Pick out every line in the data below that holds "beside".
━━━ Data excerpts
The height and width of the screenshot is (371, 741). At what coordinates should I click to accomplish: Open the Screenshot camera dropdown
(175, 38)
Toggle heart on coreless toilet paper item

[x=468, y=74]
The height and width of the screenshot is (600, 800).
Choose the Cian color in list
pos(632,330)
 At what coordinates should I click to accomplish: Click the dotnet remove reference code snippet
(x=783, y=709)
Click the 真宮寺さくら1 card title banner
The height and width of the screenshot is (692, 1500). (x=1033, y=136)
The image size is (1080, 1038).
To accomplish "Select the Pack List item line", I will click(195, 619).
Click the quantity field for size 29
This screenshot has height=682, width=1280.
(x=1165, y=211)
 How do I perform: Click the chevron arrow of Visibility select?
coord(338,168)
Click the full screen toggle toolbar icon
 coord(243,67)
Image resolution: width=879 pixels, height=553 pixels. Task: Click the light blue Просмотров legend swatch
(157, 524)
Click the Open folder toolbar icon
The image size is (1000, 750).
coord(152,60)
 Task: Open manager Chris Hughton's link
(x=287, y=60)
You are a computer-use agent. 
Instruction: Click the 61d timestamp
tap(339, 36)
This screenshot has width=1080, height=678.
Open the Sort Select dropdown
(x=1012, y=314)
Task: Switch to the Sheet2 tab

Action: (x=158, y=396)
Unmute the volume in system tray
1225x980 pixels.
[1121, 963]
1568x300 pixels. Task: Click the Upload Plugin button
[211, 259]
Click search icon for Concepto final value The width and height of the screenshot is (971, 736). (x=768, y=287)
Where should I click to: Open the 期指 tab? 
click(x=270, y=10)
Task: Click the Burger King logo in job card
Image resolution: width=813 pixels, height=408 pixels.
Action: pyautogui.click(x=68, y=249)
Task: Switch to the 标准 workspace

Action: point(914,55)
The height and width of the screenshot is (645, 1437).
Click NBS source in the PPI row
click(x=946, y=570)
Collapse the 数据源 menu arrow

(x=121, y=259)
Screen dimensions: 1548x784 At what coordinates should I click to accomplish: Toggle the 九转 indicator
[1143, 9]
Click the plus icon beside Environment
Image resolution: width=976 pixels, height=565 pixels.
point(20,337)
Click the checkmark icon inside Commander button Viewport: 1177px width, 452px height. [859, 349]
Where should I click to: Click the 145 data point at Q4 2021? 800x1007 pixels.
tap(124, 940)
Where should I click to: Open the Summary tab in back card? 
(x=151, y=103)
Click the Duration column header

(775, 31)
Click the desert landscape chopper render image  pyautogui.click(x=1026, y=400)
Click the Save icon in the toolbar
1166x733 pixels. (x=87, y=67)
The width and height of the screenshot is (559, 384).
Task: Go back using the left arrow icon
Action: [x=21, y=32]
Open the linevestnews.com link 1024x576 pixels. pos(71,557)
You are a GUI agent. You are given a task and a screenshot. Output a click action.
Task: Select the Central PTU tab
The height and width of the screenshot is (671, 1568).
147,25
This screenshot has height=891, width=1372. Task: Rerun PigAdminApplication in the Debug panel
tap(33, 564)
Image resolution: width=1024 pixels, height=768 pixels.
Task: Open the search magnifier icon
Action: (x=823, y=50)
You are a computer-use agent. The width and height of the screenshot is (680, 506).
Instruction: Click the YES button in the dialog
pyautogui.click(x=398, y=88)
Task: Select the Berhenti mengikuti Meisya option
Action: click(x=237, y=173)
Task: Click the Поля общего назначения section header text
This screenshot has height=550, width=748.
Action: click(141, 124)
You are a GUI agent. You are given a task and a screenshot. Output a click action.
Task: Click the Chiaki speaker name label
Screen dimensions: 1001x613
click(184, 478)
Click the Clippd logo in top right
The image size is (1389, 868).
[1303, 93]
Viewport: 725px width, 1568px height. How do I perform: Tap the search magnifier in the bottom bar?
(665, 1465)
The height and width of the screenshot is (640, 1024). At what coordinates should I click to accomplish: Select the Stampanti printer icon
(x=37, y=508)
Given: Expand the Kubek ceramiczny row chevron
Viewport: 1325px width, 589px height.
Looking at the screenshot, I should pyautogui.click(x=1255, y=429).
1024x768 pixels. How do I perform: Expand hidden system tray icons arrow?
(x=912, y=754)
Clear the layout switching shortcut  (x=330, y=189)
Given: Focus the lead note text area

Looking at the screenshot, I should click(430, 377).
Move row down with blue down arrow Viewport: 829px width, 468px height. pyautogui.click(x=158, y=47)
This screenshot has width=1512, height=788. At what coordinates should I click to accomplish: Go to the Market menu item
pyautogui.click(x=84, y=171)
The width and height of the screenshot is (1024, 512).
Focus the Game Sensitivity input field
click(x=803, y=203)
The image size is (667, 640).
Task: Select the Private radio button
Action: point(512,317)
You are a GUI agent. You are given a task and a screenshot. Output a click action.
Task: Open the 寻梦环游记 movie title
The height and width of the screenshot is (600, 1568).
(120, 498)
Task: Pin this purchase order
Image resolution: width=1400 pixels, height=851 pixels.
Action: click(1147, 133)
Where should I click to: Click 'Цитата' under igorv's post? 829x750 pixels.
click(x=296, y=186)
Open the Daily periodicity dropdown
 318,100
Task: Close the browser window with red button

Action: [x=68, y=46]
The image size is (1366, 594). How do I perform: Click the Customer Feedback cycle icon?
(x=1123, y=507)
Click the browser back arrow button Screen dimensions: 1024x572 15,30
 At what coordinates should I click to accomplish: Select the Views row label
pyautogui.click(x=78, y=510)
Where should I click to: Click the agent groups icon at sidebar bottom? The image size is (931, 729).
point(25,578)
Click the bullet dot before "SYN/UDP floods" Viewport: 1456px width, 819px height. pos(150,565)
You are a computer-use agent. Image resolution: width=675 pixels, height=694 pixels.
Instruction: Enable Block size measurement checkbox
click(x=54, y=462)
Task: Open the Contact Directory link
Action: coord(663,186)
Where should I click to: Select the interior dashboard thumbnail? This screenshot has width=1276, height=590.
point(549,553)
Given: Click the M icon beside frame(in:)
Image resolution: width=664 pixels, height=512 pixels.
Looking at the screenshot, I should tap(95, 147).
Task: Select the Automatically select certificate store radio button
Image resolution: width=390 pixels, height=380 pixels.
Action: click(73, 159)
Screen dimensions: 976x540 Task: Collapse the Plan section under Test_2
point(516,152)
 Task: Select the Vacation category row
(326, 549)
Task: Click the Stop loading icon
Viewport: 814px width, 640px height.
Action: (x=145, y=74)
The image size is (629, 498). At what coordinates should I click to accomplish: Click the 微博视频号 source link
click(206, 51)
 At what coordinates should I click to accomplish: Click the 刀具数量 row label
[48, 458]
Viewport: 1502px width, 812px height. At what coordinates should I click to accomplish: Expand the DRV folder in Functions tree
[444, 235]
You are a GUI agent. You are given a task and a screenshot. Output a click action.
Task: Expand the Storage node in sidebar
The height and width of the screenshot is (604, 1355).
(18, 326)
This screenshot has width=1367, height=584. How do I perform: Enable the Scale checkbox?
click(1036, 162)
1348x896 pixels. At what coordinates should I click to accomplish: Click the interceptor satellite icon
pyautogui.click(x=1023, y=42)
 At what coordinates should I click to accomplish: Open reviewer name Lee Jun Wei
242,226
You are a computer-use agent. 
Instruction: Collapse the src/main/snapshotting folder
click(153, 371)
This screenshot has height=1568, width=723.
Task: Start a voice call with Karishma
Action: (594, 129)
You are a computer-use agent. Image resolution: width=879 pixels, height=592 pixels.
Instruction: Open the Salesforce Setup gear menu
━━━━━━
### Response area
Click the plus icon beside Environment
Given: Click the M icon beside frame(in:)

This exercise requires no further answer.